As the founder of Picsera, I lead a team that processes thousands of property images every month. However, I believe that to lead a high-level production house, one must remain a practitioner. Recently, I took my Mavic 4 Pro into the field for a personal challenge: taking a complex, mixed-use structure and using a rigorous post-production workflow to meet global hospitality brand standards.
I chose a local podium-style building as my subject. While I wasn’t hired to shoot this specific property, the challenges it presented—vertical distortion, industrial lighting, and environmental clutter—provided the perfect “proving ground” for our architectural workflow.
The Mission: Solving the “Drone Look”
Drones are incredible tools, but they inherently produce images that hospitality brand auditors (like those at Marriott or Hilton) often reject.
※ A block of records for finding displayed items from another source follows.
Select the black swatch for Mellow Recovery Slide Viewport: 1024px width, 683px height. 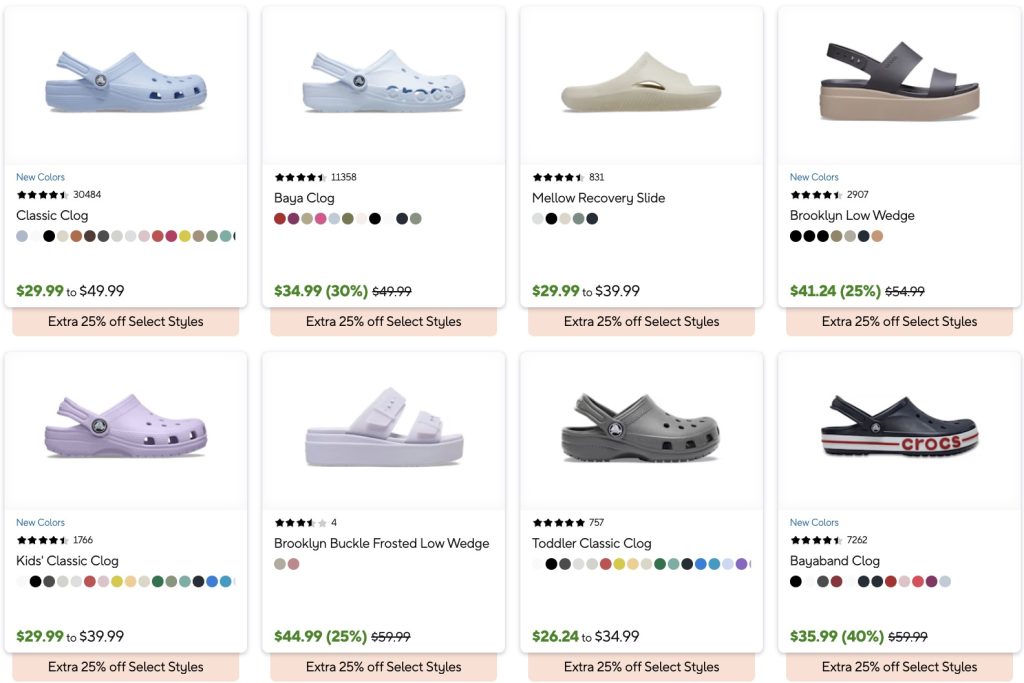tap(551, 218)
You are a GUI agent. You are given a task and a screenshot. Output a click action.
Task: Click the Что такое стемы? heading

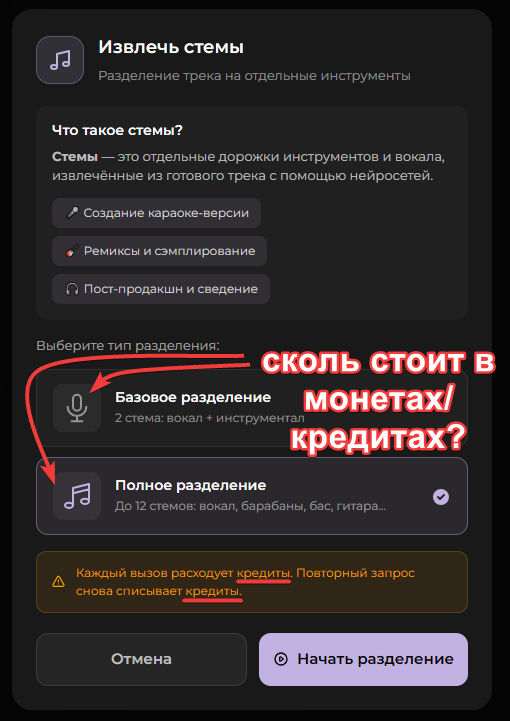[117, 130]
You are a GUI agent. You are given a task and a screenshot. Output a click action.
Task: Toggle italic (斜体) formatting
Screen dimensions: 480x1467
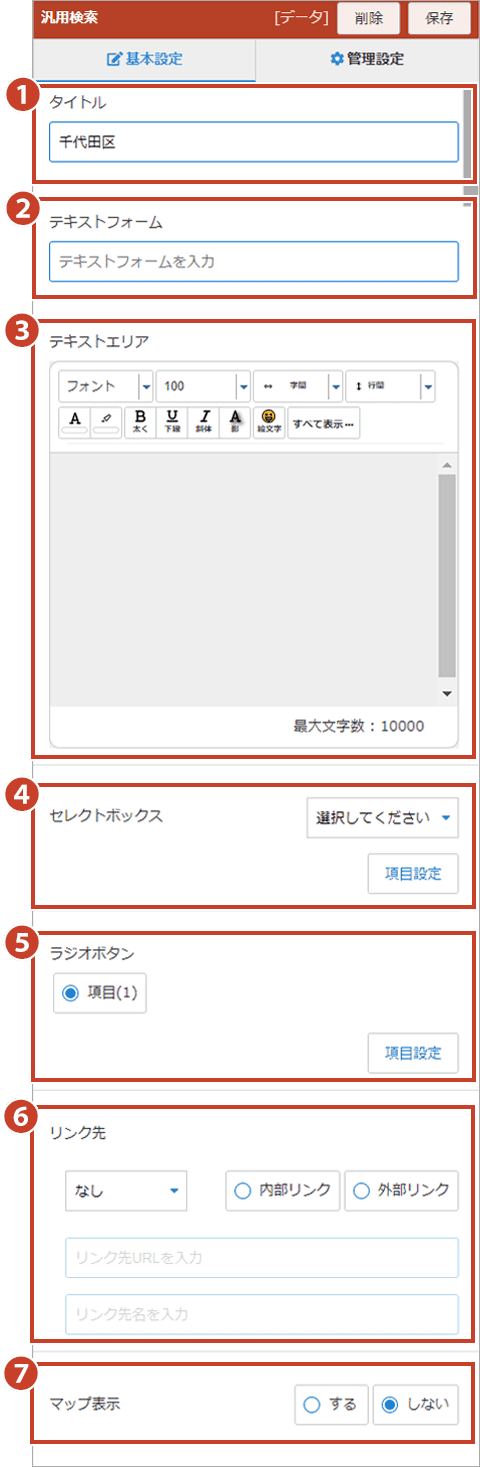coord(204,422)
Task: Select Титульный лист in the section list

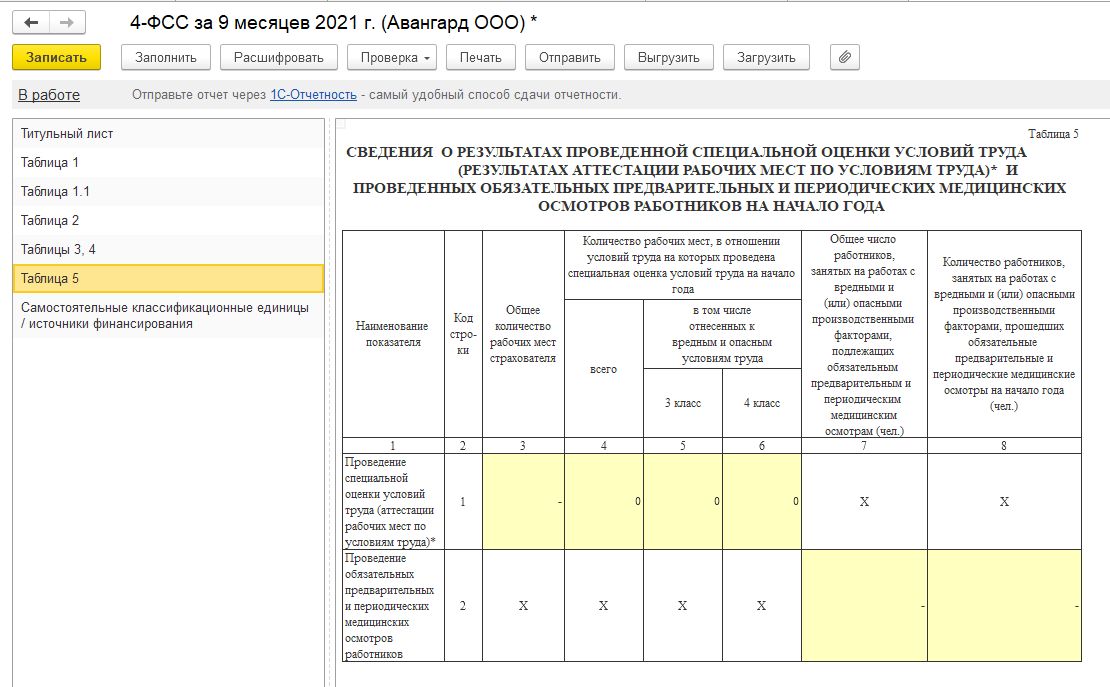Action: click(67, 133)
Why? Because wide-angle drone lenses distort geometry, and raw aerial captures often feel “industrial” rather than “aspirational.”
My goal was to document the three-stage evolution from a raw flight file to a professional-grade architectural asset.
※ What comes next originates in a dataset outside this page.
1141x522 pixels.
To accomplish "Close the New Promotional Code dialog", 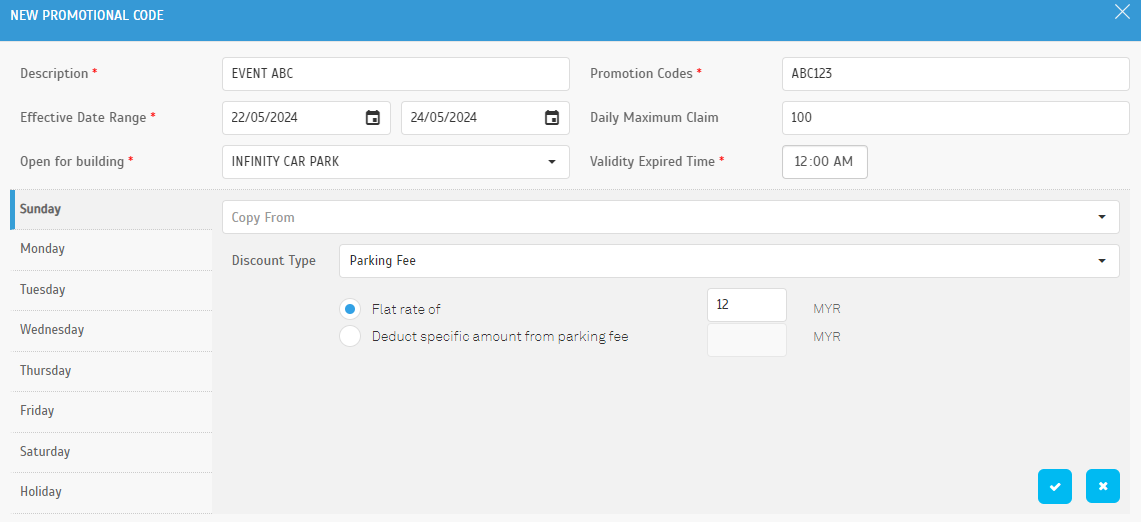I will [1123, 12].
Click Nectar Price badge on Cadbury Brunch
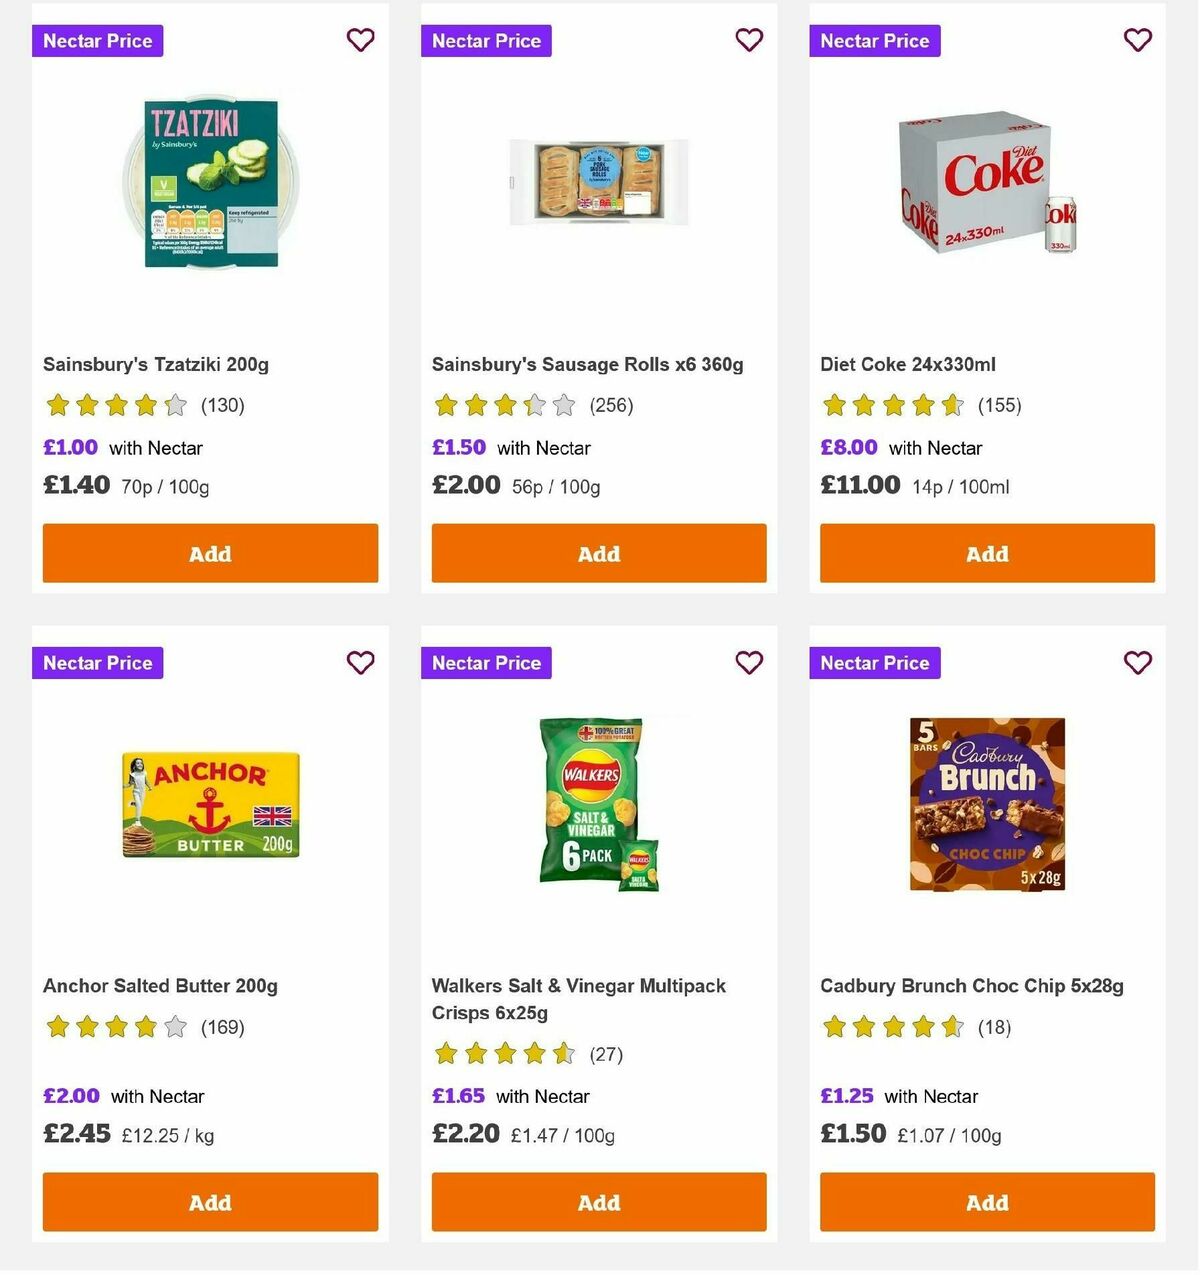 (x=875, y=662)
Stage 1: Exposure Blending & Retouching (The Clean Plate)
Architectural photography is about managing the relationship between ambient light and artificial light. Using bracketed RAW exposures captured during Blue Hour, the first step of our workflow was Exposure Blending. We manually merged the warm interior glows with the cool twilight of the sky.
Simultaneously, we began the Retouching phase. This is where we create a “pristine reality.” We digitally removed “visual noise”—construction debris, traffic cones, and distracting vehicles—to ensure the eye focuses solely on the architecture.
Stage 2: Comparison — The “Before & After” of Light Management
The second stage of image evolution demonstrates the power of light manipulation. In this phase, we neutralized the distracting yellow “industrial” lights of the parking garage pedestal and enhanced the cyan and magenta hues of the twilight sky.
This “Before and After” highlights the core of the Picsera philosophy: we don’t just edit photos; we curate the visual hierarchy. However, as clean as the image was at this stage, it still suffered from the “drone lean.”